▶ [Task to carry out] Nothing in the records should differ when you write them out again.
┌─ Material for this task
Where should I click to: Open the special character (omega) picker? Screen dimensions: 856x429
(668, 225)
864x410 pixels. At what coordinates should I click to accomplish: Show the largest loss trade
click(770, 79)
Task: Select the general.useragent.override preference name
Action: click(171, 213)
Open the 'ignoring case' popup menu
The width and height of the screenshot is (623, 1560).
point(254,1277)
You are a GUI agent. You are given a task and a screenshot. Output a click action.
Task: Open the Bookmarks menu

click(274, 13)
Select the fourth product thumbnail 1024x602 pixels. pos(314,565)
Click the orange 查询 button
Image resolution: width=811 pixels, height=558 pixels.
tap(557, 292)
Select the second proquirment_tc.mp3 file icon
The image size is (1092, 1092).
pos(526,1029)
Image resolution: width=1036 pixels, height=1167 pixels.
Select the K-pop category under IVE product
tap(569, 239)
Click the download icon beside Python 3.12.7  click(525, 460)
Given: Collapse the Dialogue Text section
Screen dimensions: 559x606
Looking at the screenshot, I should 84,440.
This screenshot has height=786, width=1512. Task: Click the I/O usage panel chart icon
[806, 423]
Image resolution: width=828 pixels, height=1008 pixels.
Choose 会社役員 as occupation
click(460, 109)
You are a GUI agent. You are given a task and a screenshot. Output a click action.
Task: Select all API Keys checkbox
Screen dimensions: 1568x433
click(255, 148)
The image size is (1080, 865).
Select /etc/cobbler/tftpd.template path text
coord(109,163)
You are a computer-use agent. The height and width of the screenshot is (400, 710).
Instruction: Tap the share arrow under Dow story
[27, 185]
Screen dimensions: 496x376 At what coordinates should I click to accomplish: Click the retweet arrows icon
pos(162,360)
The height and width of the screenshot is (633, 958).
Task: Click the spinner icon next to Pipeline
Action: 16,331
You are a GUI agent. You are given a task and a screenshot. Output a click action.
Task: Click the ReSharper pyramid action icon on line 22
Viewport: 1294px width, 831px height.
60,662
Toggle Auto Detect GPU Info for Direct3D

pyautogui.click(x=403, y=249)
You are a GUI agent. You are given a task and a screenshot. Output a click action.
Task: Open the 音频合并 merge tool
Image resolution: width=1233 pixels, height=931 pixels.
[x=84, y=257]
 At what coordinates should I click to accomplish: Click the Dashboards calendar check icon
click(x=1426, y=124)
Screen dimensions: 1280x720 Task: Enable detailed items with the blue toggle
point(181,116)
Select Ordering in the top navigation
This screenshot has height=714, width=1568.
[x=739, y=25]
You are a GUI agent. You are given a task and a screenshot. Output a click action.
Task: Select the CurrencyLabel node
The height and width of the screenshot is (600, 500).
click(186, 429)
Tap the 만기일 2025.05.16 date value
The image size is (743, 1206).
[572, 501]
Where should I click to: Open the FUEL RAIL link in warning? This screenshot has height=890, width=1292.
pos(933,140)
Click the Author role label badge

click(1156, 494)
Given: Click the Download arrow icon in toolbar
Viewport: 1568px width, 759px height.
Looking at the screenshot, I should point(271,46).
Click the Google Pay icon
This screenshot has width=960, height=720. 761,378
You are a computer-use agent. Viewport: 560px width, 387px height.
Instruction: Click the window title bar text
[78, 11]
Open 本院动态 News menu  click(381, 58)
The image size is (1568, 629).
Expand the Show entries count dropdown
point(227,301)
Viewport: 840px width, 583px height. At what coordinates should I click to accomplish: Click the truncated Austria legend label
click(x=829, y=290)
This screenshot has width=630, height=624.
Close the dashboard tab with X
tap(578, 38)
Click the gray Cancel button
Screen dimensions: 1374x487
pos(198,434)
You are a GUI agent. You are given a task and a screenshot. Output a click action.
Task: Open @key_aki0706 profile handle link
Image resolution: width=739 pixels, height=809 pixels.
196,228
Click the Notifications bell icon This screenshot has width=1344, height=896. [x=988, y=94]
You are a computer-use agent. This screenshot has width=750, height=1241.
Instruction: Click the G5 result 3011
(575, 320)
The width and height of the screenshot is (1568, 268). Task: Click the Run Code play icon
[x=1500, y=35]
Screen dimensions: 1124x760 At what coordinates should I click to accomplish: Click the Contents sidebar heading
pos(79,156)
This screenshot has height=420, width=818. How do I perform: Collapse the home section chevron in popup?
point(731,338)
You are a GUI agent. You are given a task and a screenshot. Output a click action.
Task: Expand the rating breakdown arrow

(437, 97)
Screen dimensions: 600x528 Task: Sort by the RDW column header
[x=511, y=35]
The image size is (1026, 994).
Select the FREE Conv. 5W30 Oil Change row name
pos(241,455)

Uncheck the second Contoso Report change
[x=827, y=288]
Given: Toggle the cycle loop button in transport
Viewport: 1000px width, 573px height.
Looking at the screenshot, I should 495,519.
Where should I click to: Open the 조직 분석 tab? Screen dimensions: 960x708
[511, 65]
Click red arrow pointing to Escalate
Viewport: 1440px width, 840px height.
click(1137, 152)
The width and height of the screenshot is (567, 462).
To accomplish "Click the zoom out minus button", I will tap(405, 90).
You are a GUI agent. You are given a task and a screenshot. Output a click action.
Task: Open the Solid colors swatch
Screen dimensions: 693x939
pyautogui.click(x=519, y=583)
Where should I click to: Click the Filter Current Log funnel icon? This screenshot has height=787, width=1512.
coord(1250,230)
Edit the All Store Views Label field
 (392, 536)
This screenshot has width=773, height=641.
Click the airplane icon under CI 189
└─
▶ [Task response]
Where should I click to: Open the special character (omega) picker? Screen dimensions: 856x429
(668, 225)
864x410 pixels. At what coordinates should I click to accomplish: Show the largest loss trade
click(770, 79)
Task: Select the general.useragent.override preference name
Action: click(171, 213)
Open the 'ignoring case' popup menu
The width and height of the screenshot is (623, 1560).
point(254,1277)
You are a GUI agent. You are given a task and a screenshot. Output a click action.
Task: Open the Bookmarks menu

click(274, 13)
Select the fourth product thumbnail 1024x602 pixels. pos(314,565)
Click the orange 查询 button
Image resolution: width=811 pixels, height=558 pixels.
tap(557, 292)
Select the second proquirment_tc.mp3 file icon
The image size is (1092, 1092).
pos(526,1029)
Image resolution: width=1036 pixels, height=1167 pixels.
Select the K-pop category under IVE product
tap(569, 239)
Click the download icon beside Python 3.12.7  click(525, 460)
Given: Collapse the Dialogue Text section
Screen dimensions: 559x606
Looking at the screenshot, I should 84,440.
This screenshot has height=786, width=1512. Task: Click the I/O usage panel chart icon
[806, 423]
Image resolution: width=828 pixels, height=1008 pixels.
Choose 会社役員 as occupation
click(460, 109)
You are a GUI agent. You are given a task and a screenshot. Output a click action.
Task: Select all API Keys checkbox
Screen dimensions: 1568x433
click(255, 148)
The image size is (1080, 865).
Select /etc/cobbler/tftpd.template path text
coord(109,163)
You are a computer-use agent. The height and width of the screenshot is (400, 710).
Instruction: Tap the share arrow under Dow story
[27, 185]
Screen dimensions: 496x376 At what coordinates should I click to accomplish: Click the retweet arrows icon
pos(162,360)
The height and width of the screenshot is (633, 958).
Task: Click the spinner icon next to Pipeline
Action: 16,331
You are a GUI agent. You are given a task and a screenshot. Output a click action.
Task: Click the ReSharper pyramid action icon on line 22
Viewport: 1294px width, 831px height.
60,662
Toggle Auto Detect GPU Info for Direct3D

pyautogui.click(x=403, y=249)
You are a GUI agent. You are given a task and a screenshot. Output a click action.
Task: Open the 音频合并 merge tool
Image resolution: width=1233 pixels, height=931 pixels.
[x=84, y=257]
 At what coordinates should I click to accomplish: Click the Dashboards calendar check icon
click(x=1426, y=124)
Screen dimensions: 1280x720 Task: Enable detailed items with the blue toggle
point(181,116)
Select Ordering in the top navigation
This screenshot has height=714, width=1568.
[x=739, y=25]
You are a GUI agent. You are given a task and a screenshot. Output a click action.
Task: Select the CurrencyLabel node
The height and width of the screenshot is (600, 500).
click(186, 429)
Tap the 만기일 2025.05.16 date value
The image size is (743, 1206).
[572, 501]
Where should I click to: Open the FUEL RAIL link in warning? This screenshot has height=890, width=1292.
pos(933,140)
Click the Author role label badge

click(1156, 494)
Given: Click the Download arrow icon in toolbar
Viewport: 1568px width, 759px height.
Looking at the screenshot, I should point(271,46).
Click the Google Pay icon
This screenshot has width=960, height=720. 761,378
You are a computer-use agent. Viewport: 560px width, 387px height.
Instruction: Click the window title bar text
[78, 11]
Open 本院动态 News menu  click(381, 58)
The image size is (1568, 629).
Expand the Show entries count dropdown
point(227,301)
Viewport: 840px width, 583px height. At what coordinates should I click to accomplish: Click the truncated Austria legend label
click(x=829, y=290)
This screenshot has width=630, height=624.
Close the dashboard tab with X
tap(578, 38)
Click the gray Cancel button
Screen dimensions: 1374x487
pos(198,434)
You are a GUI agent. You are given a task and a screenshot. Output a click action.
Task: Open @key_aki0706 profile handle link
Image resolution: width=739 pixels, height=809 pixels.
196,228
Click the Notifications bell icon This screenshot has width=1344, height=896. [x=988, y=94]
You are a computer-use agent. This screenshot has width=750, height=1241.
Instruction: Click the G5 result 3011
(575, 320)
The width and height of the screenshot is (1568, 268). Task: Click the Run Code play icon
[x=1500, y=35]
Screen dimensions: 1124x760 At what coordinates should I click to accomplish: Click the Contents sidebar heading
pos(79,156)
This screenshot has height=420, width=818. How do I perform: Collapse the home section chevron in popup?
point(731,338)
You are a GUI agent. You are given a task and a screenshot. Output a click action.
Task: Expand the rating breakdown arrow

(437, 97)
Screen dimensions: 600x528 Task: Sort by the RDW column header
[x=511, y=35]
The image size is (1026, 994).
Select the FREE Conv. 5W30 Oil Change row name
pos(241,455)

Uncheck the second Contoso Report change
[x=827, y=288]
Given: Toggle the cycle loop button in transport
Viewport: 1000px width, 573px height.
Looking at the screenshot, I should 495,519.
Where should I click to: Open the 조직 분석 tab? Screen dimensions: 960x708
[511, 65]
Click red arrow pointing to Escalate
Viewport: 1440px width, 840px height.
click(1137, 152)
The width and height of the screenshot is (567, 462).
To accomplish "Click the zoom out minus button", I will tap(405, 90).
You are a GUI agent. You are given a task and a screenshot. Output a click action.
Task: Open the Solid colors swatch
Screen dimensions: 693x939
pyautogui.click(x=519, y=583)
Where should I click to: Click the Filter Current Log funnel icon? This screenshot has height=787, width=1512.
coord(1250,230)
Edit the All Store Views Label field
 (392, 536)
This screenshot has width=773, height=641.
Click the airplane icon under CI 189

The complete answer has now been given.